A phrase we use quite frequently is “what gets measured, gets done”… However, we are also firm believers that if you really want something to be done, make sure everyone knows how a team is performing. With most organizations, this is done on a daily basis with respect to sales, as sales numbers are typically reported across the business in dashboards, update emails, and meetings. Yet, with respect to marketing, this almost never happens, and in most cases, no one knows how the company is performing from a marketing perspective. I’m reminded of my time with HubSpot. As a company, not only did they focus equally on sales and marketing performance, but they also adopted the terminology “Smarketing,” frequently combining sales and marketing in corporate communications and meetings. This ensured that both teams were on the same page and also gave everyone the sense of pride that they were all moving forward in the right direction as one team and company. In this vein, we always recommend to our clients to put the marketing team’s performance on a pedestal alongside sales.

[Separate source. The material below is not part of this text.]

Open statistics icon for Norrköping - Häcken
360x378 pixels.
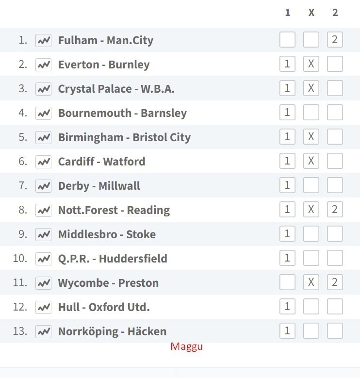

At the very core of this, we recommend sharing at a minimum: website performance and lead performance, along with email and social media community growth on a weekly or monthly basis, paired alongside with trending data… But, these are the bare minimum and we always suggest tracking other items such as:
- Percentage of new vs returning visitors
- Average number of pages viewed
- Average time on site
- Most popular pages
- Social campaign performance
- Email marketing performance
- Pipeline generated from marketing
- Sales generated from marketing
Each and every one of these statistics provides some real insight to the marketing lifeblood of a company, and when combined with sales and trending data, they can truly lead to a deeper understanding of the real health of a business. Once you start measuring these data points, you can then try to find ways of continuous improvement to keep them moving in the right direction. Sharing these numbers publicly has an interesting side effect as well: it can boost morale … Again, thinking about HubSpot, one of the greatest things about sharing the numbers and trajectory is that it gave everyone a huge sense of pride in the business and was a large part of their culture: Why HubSpot Treats Its Culture as a Product. As a leader within your organization, give it a try and see how it affects the business… We can almost guarantee you’ll have a boost in corporate performance and morale.